The Fresno Unified School District is under a federal investigation over how it handled a $37 million contract to build a middle school.
The U.S. Attorney’s Office subpoenaed district officials this week in an investigation about the no-bid contract with Harris Construction to build Gaston Middle School.
Fresno Unified spokeswoman Amy Idsvoog said Friday the district needed to confer more with attorneys before elaborating on the investigation.
“We’re trying to understand what this means for us and for the district,” Idsvoog said. “We hope to be able to speak more on it next week.”
Lauren Horwood, U.S. Attorney’s Office spokeswoman for the Eastern District of California, said Friday she could not confirm or deny the investigation.
The contract in question has been disputed by Fresno contractor Stephen Davis, who alleged in court that Fresno Unified used the “leaseback” method to avoid the traditional competitive bid process and guarantee the multimillion-dollar project go to Harris Construction.
Leaseback agreements were designed to allow cash-strapped districts to build schools by going outside of the traditional bidding process and handpick consultants who will front the cost of a project and then be repaid by the district in increments.
But the 5th District Court of Appeal in Fresno ruled in June that Fresno Unified’s leaseback contract was not genuine because it was not used the way the law was intended.

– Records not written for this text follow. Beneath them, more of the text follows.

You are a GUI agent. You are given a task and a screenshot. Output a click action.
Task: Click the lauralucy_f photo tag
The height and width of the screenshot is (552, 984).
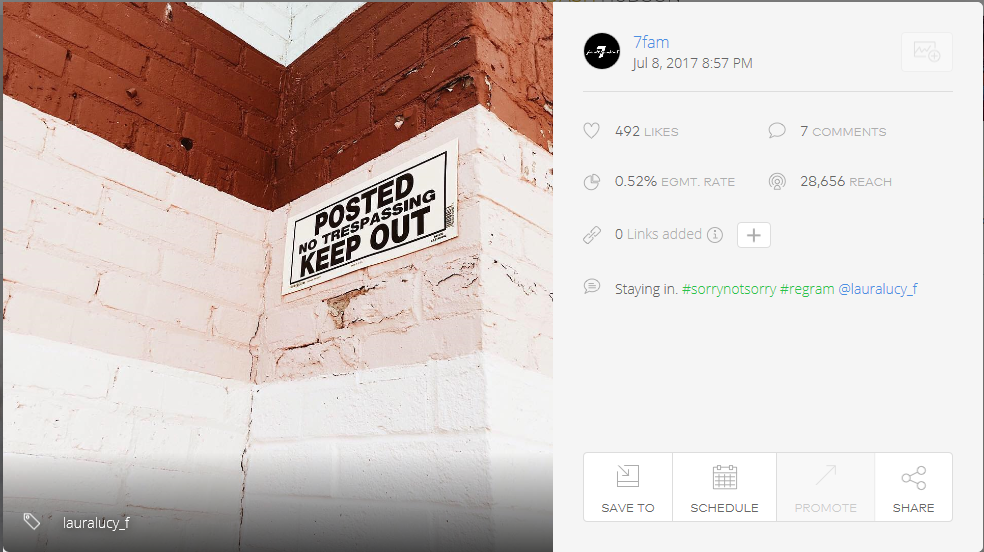coord(96,523)
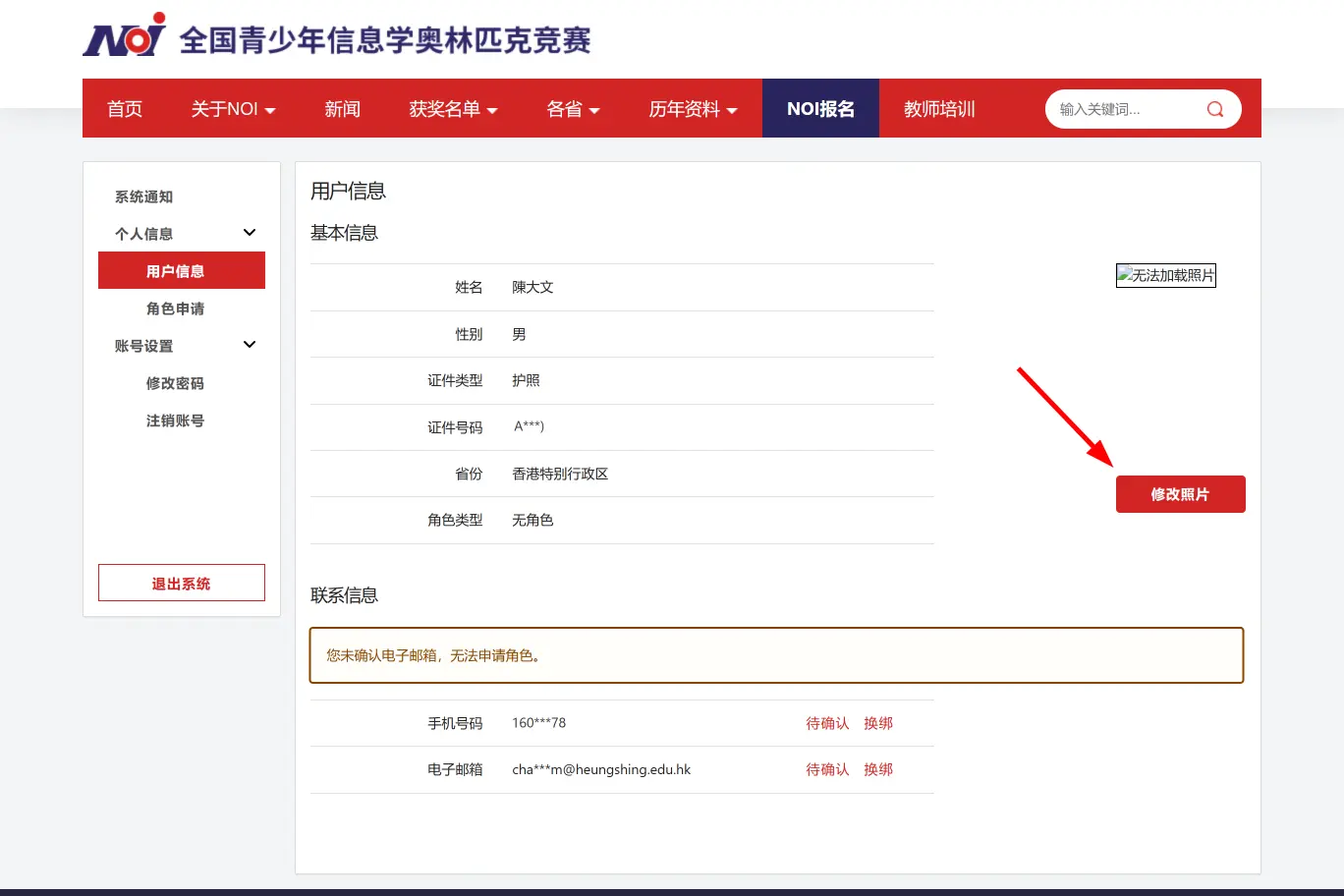1344x896 pixels.
Task: Click the 修改照片 button
Action: (1180, 494)
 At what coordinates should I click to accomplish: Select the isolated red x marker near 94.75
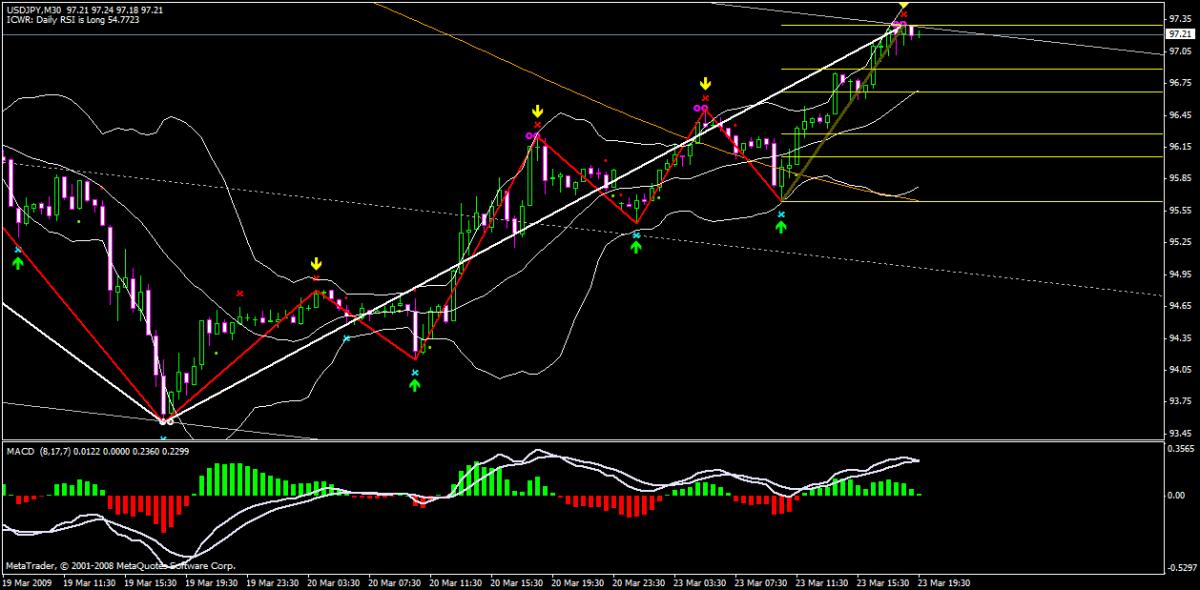[239, 293]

Fresno Unified had the money to pay for the project upfront and paid the project off as soon as it was completed.
The court’s opinion has resulted in calls for Fresno Unified Superintendent Michael Hanson and some trustees to resign, with critics alleging the Harris Construction project was a “sweetheart deal.”
The FBI and the Fresno County District Attorney’s Office have also become involved in the case.

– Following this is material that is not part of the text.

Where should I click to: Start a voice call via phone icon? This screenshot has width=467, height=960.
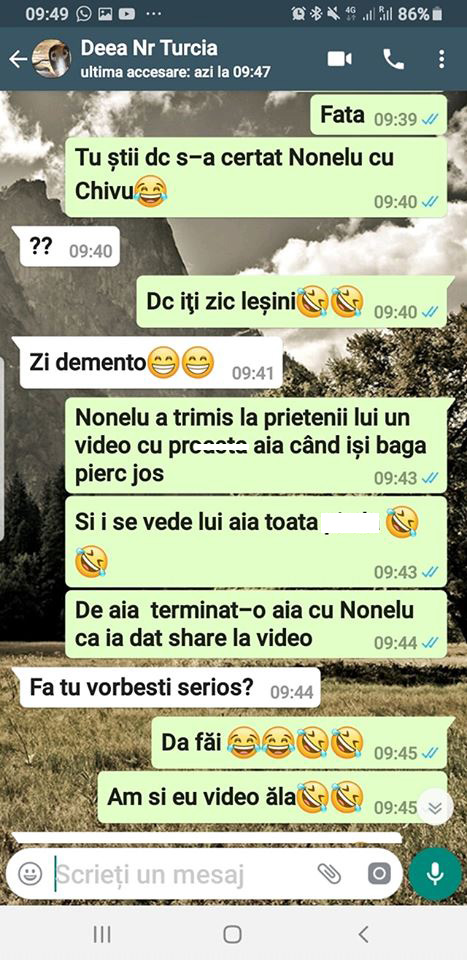coord(393,59)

The California Supreme Court this week denied Fresno Unified’s request to depublish the 5th District opinion. That means the 5th District opinion is currently considered the binding precedent, and could affect how school districts across California handle construction projects.
Kevin Carlin, attorney for Davis, said Friday he plans to take the case back to Fresno County Superior Court, where he is asking that Harris Construction return the $37 million to Fresno Unified.
Carlin has urged Fresno Unified to join him in that fight, wondering why the district would not want that money returned. But school district officials have said the current leaseback laws are conflicting and that the latest decision hurts districts and contractors all over the state.
Los Angeles Unified submitted a brief in support of the district, saying it, too, often uses leaseback contracts for projects.
Proposed state legislation aimed at protecting school construction contractors if their leaseback deals are voided by the courts died this week in the Legislature.